>>>

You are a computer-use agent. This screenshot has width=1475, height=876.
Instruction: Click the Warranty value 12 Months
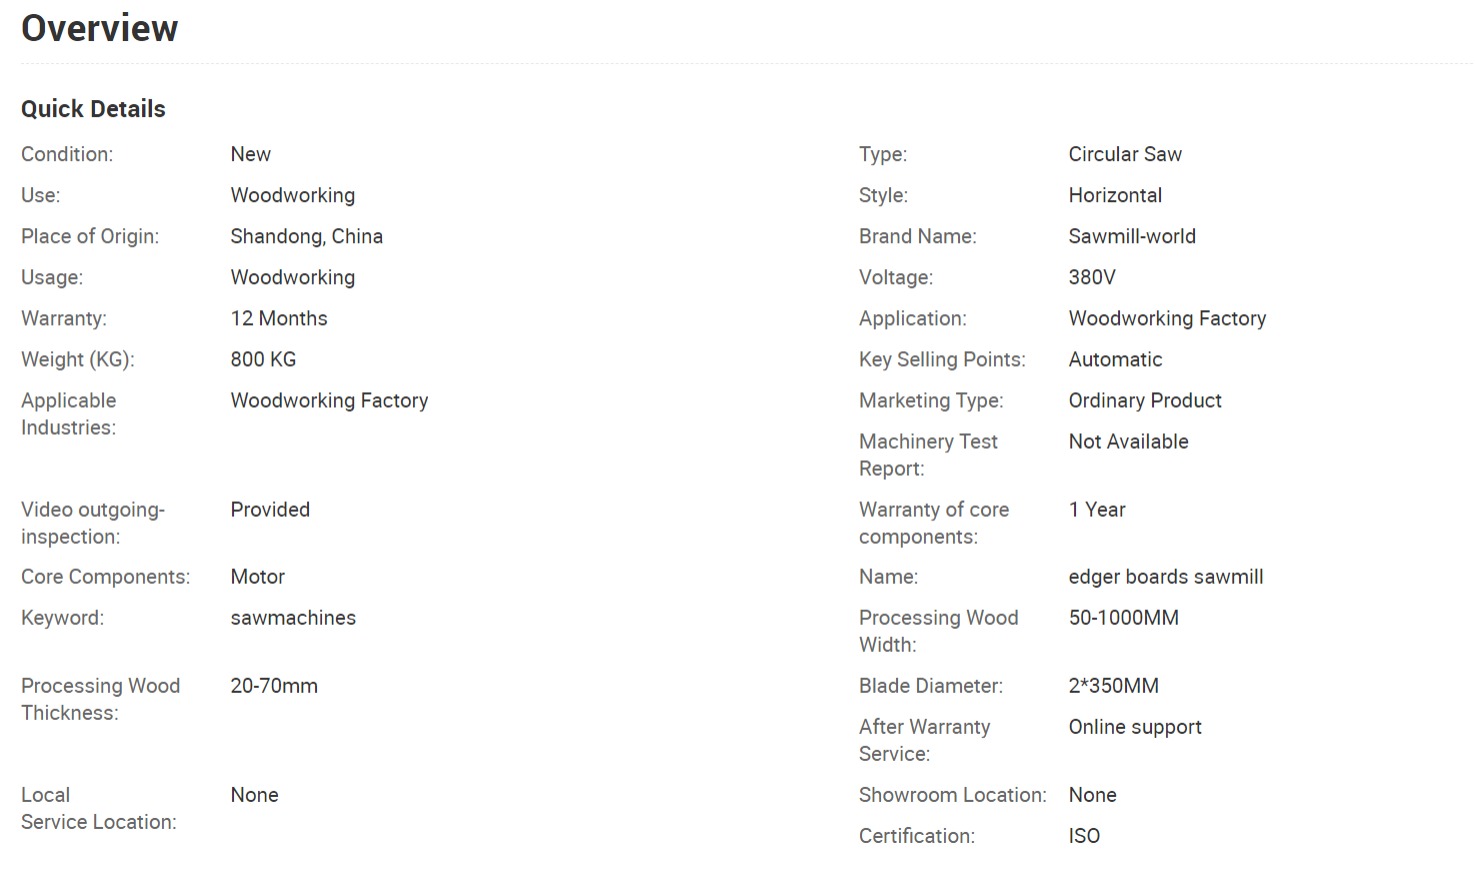point(278,319)
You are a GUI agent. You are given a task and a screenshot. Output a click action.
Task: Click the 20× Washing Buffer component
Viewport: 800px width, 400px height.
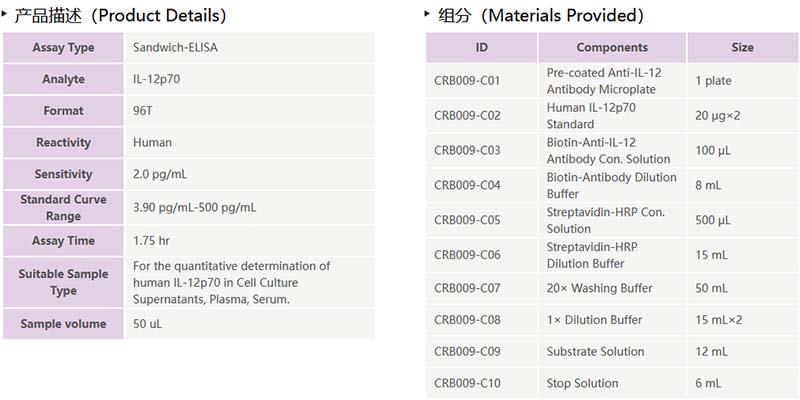[599, 289]
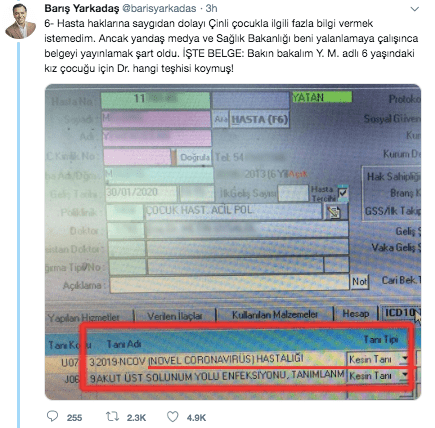Expand the tweet options chevron at top right
435x428 pixels.
[415, 9]
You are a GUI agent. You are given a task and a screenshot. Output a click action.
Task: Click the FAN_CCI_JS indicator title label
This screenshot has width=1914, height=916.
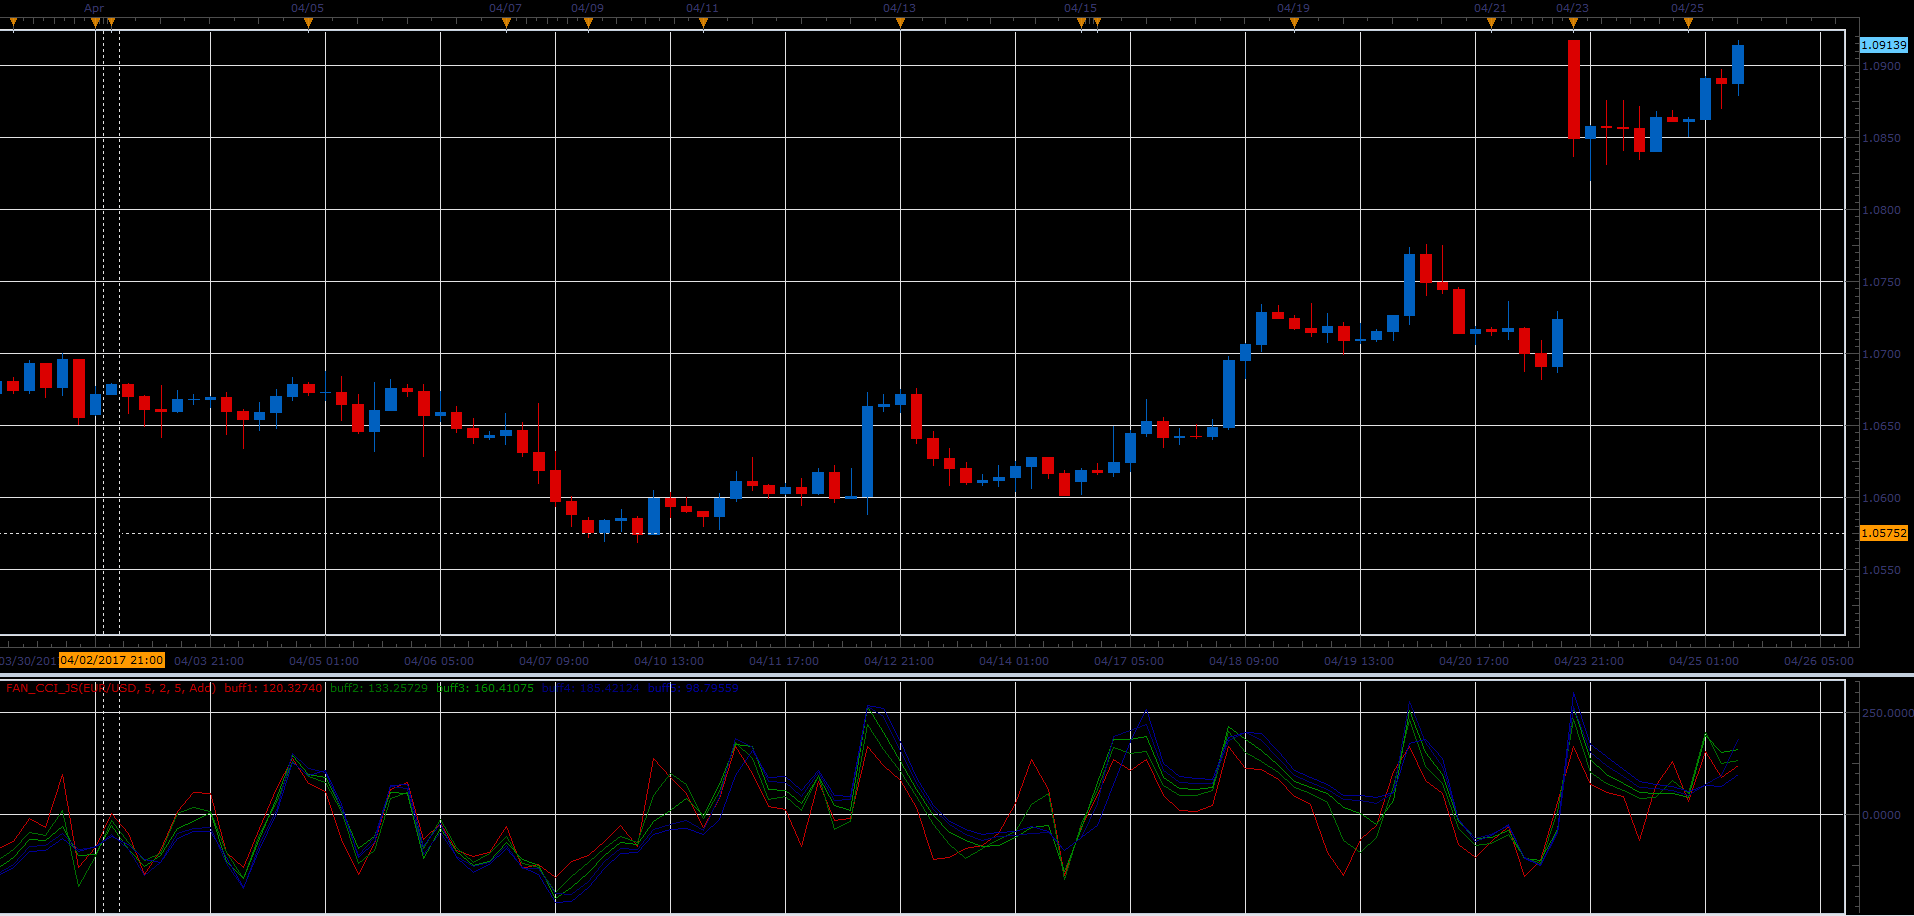(111, 688)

<<<

Problem requirements >> Transcribe word for word only the lines from the one with "Task: Click the 20× Washing Buffer component" through the end of the listing; every picture is to be omitted.

Reply >>
Task: Click the 20× Washing Buffer component
Viewport: 800px width, 400px height.
[599, 289]
Expand the tweet options chevron at top right
435x428 pixels.
[415, 9]
You are a GUI agent. You are given a task and a screenshot. Output a click action.
Task: Click the FAN_CCI_JS indicator title label
This screenshot has width=1914, height=916.
(111, 688)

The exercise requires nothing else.